Recommendation No. 1: Puerto Rico should offer the bulk of its creditors a single new fixed-pay instrument, issued by a federally validated bonding authority, in exchange for old bonds.
Puerto Rico’s debt stock consists of nearly two dozen different bond issuers and over 900 CUSIPs, and over two-thirds of its outstanding bonded debt, or nearly $50 billion, is payable from overlapping sources of revenues that are generated and/or collected by the central government. Replicating this debt structure through one or more debt exchanges perpetuates an unwieldy and opaque capital structure and does a disservice to both Puerto Rico and its creditors.
As the last year and a half has demonstrated, in the fight for a dwindling pool of revenues to pay back debt, bondholders will take to the courts to claim as much of the Commonwealth’s resources as possible, with each creditor group believing it has priority to its revenue stream and, in some cases, challenging the very validity of other credit instruments. Puerto Rico’s court dockets are filled with litigation challenging the allocation of funds among competing needs.
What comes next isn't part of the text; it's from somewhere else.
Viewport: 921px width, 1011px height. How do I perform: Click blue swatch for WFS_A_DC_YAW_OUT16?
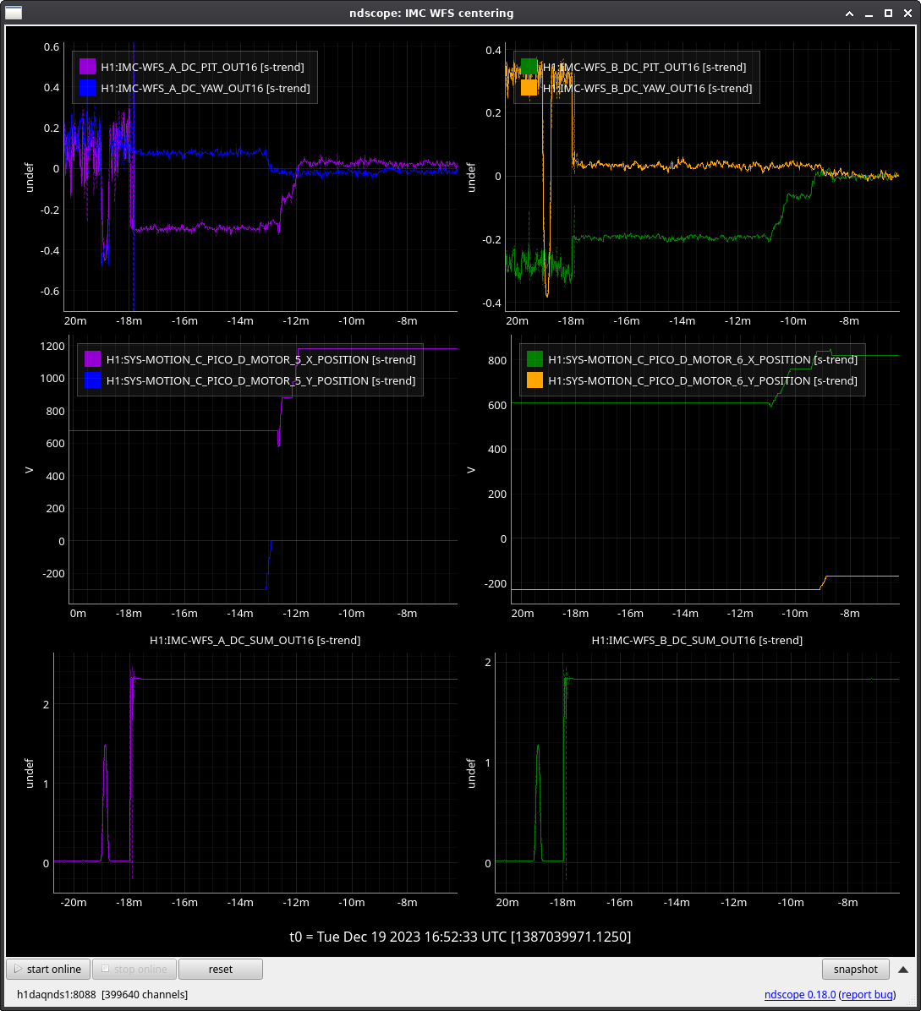[87, 88]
In the case of the very public litigation between holders of GO and Puerto Rico Sales Tax Financing Corporation (COFINA) debt, this has devolved into an acrimonious fight over the very legality of the COFINA bond issuances themselves.
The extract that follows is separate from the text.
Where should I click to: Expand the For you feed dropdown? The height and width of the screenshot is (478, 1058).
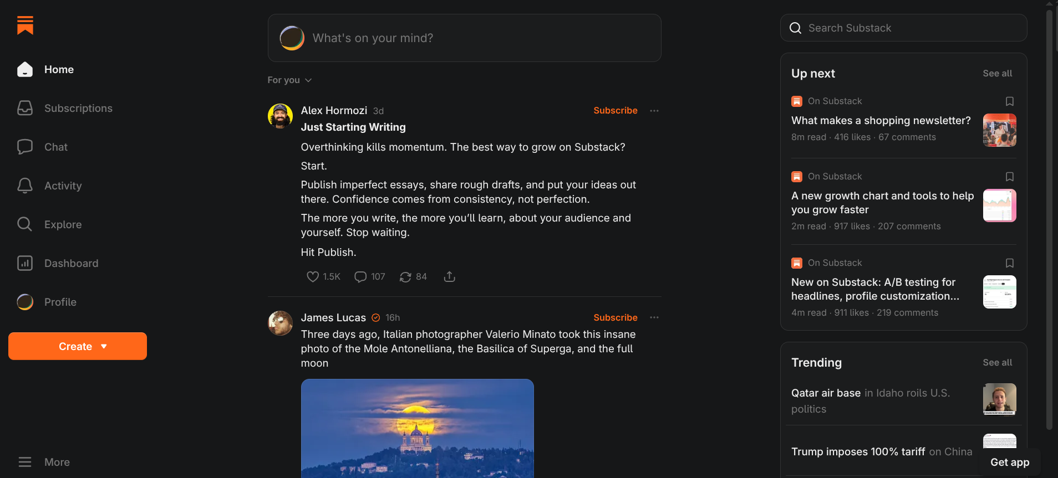pyautogui.click(x=289, y=80)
The depth and ramifications of this pervasive intercreditor conflict for Puerto Rico and its creditors cannot be understated. Of the over $60 billion of overall bonded debt issued by the Commonwealth and its instrumentalities, nearly $50 billion relies, directly or indirectly, on revenues generated and/or collected by the Commonwealth’s central government, and for over $6 billion of that debt, the underlying revenues are explicitly subject to constitutional clawback in favor of the general obligation debt.2 Another $17.2 billion issued by COFINA relies on sales and use taxes that GO holders claim should be diverted to pay public debt. And, as between the COFINA senior and subordinated creditors, acceleration, remedies and subordination provisions under the COFINA bonds create dramatically opposite incentives for the two groups. These are but a few of the deep-seated intercreditor conflicts that have already boiled over as the new administration tries to reach agreement with its major creditor classes.3
Even if creditors agree on relative haircuts now, creditors will not accept as part of a restructuring the same instruments they currently hold — with the embedded intercreditor conflicts and critical legal issues left unresolved.4 The GO holders, for example, have already asked for a statutory lien on Puerto Rico’s “available revenues,” implicitly recognizing some of the vulnerabilities inherent in their debt instruments. And as part of the senior COFINA holders’ restructuring proposals, the group had included requests for a final judgment upholding the validity of their structure and other assurances regarding language purportedly providing them a statutory lien. It is true that the dispute du jour could be addressed in a Title III proceeding,5 but new disputes with different fact patterns could arise in the future. And there are practical disadvantages to giving creditors the same bonds in any debt exchange — for example, constitutional debt limits on the amount and tenor of GO and Commonwealth-guaranteed debt may substantially limit the ability of Puerto Rico to issue new public debt following the restructuring and/or to sculpt a new Commonwealth capital structure given its limited debt service capacity.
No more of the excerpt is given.